▶ _Exercise brief_
Where the string "image" occurs in a line of the entries below, copy that line.
BEGIN Dataset extract
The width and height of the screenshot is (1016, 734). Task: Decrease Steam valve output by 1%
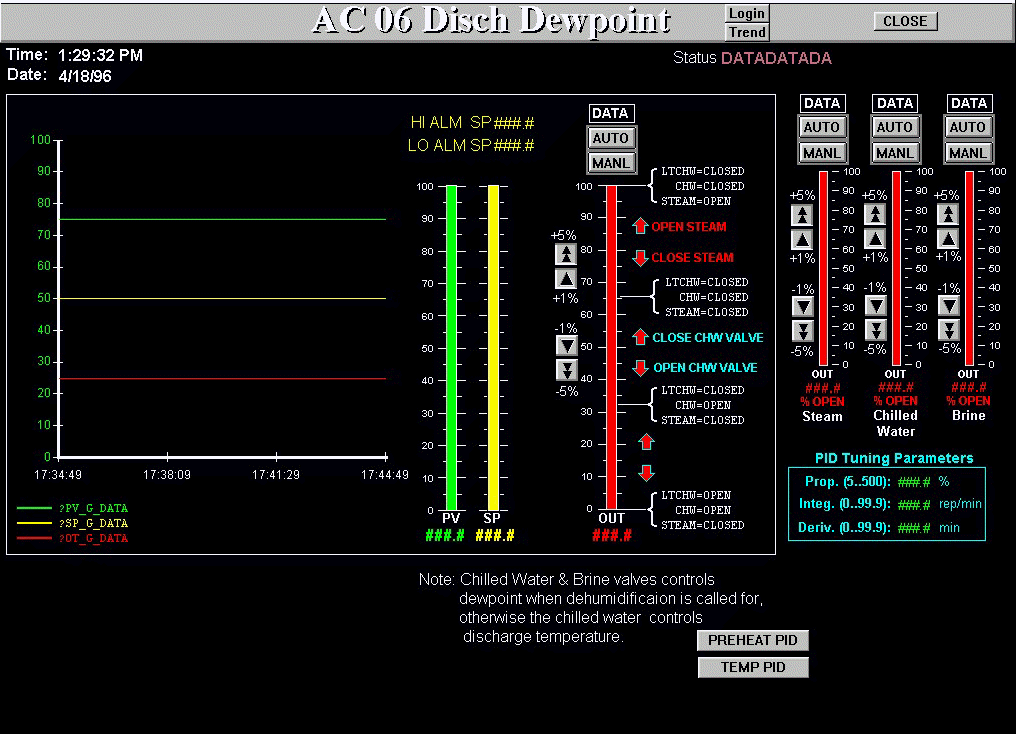coord(802,306)
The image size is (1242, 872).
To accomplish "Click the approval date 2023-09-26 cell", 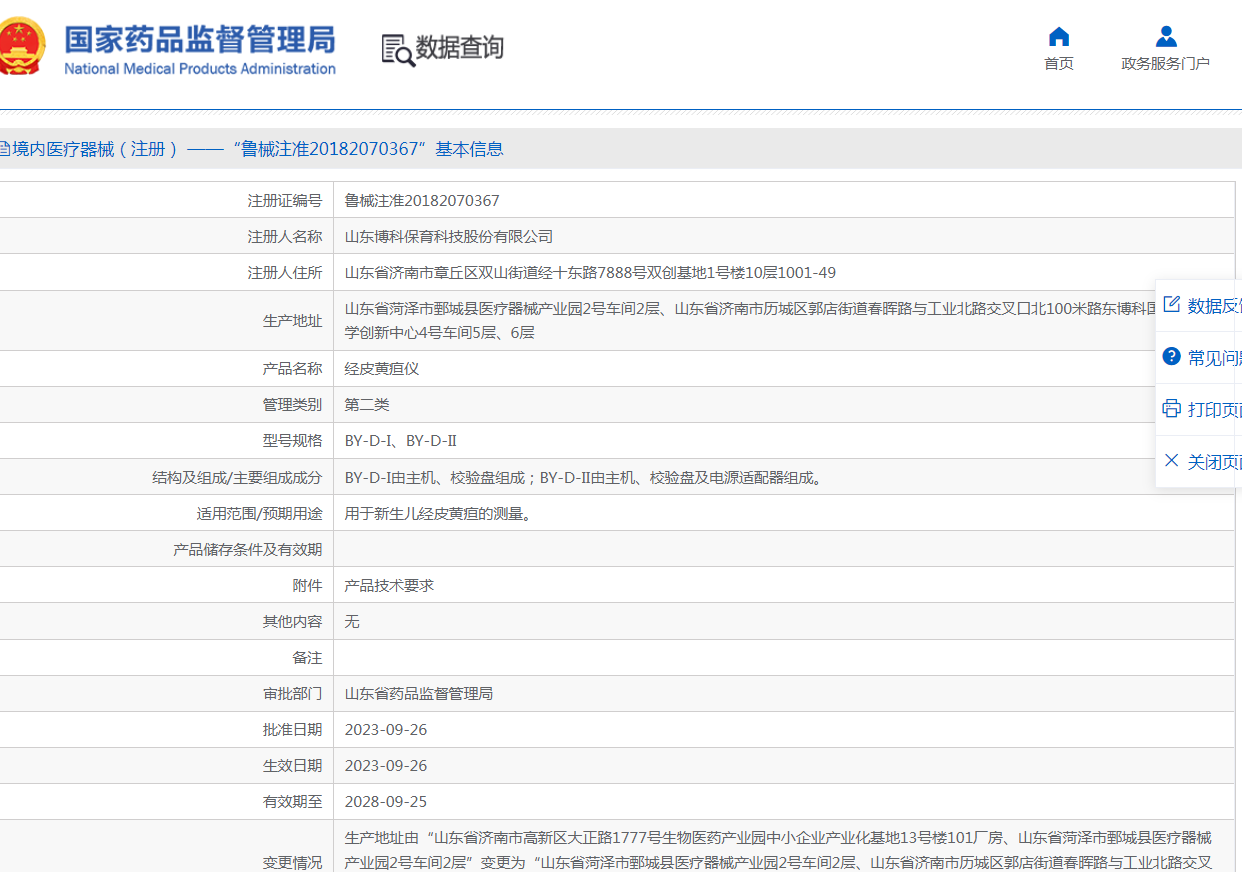I will [386, 730].
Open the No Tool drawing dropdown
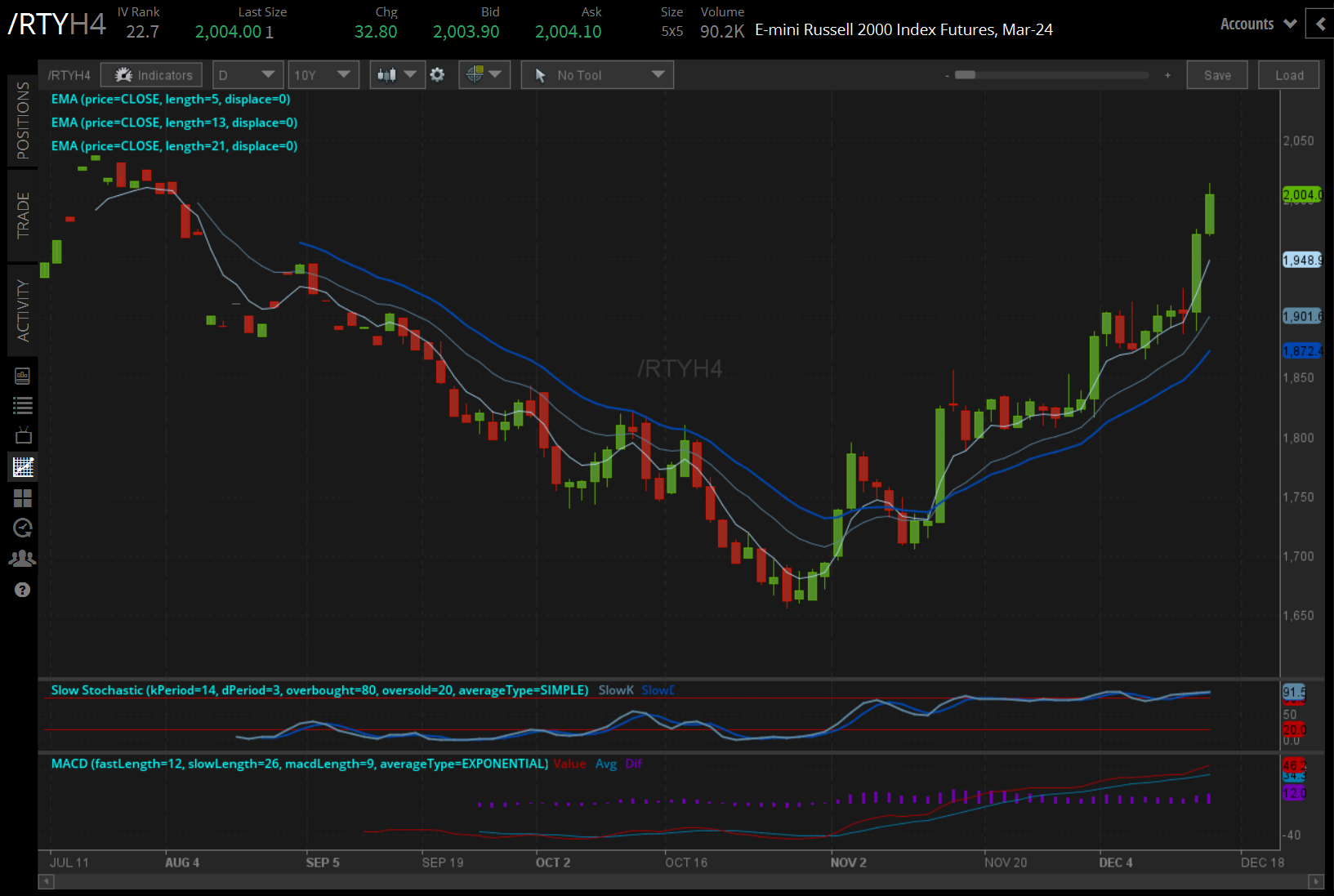 click(x=597, y=75)
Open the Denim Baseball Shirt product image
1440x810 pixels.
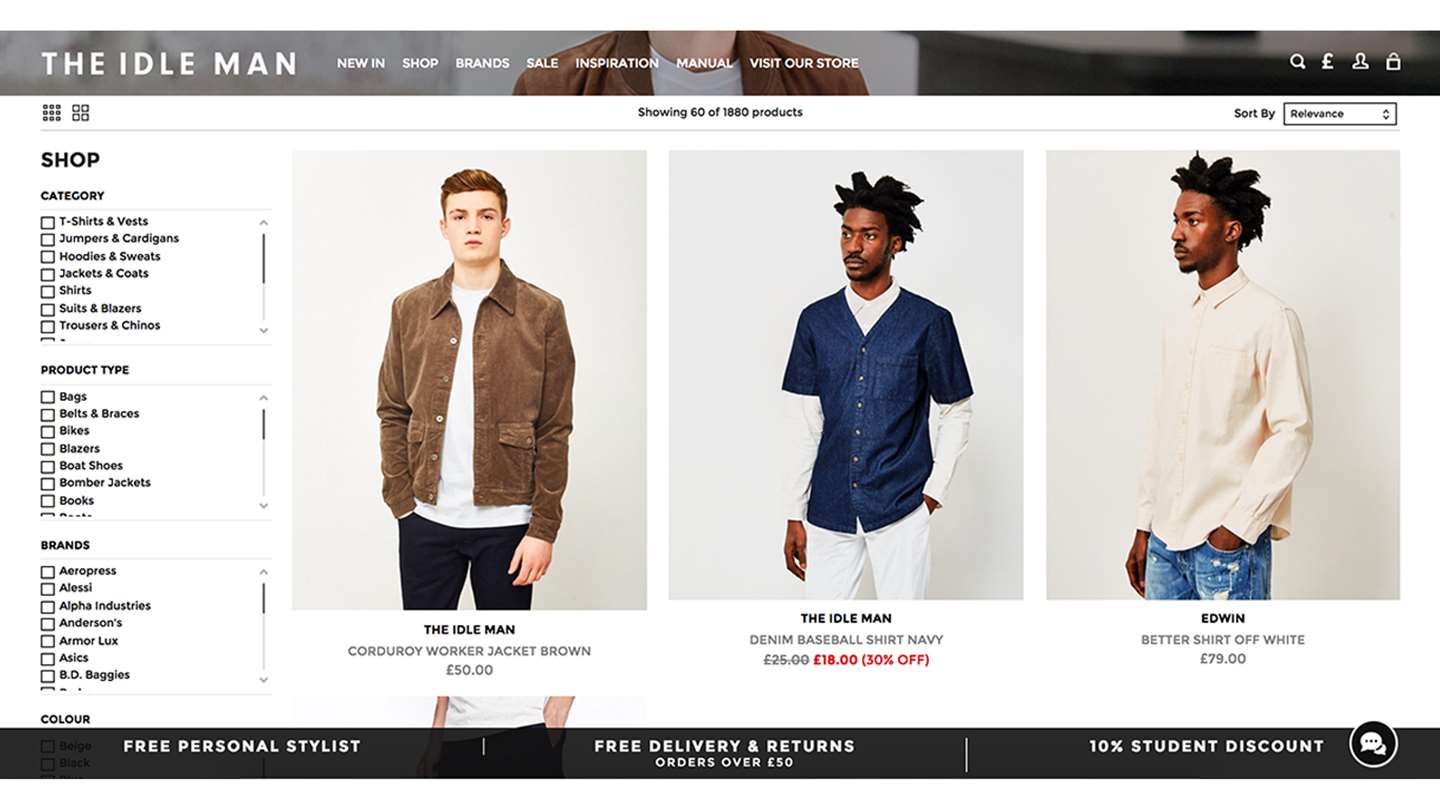pos(846,375)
END Dataset extract
▶ _Output for this exercise_
The image size is (1242, 872).
Open the Denim Baseball Shirt product image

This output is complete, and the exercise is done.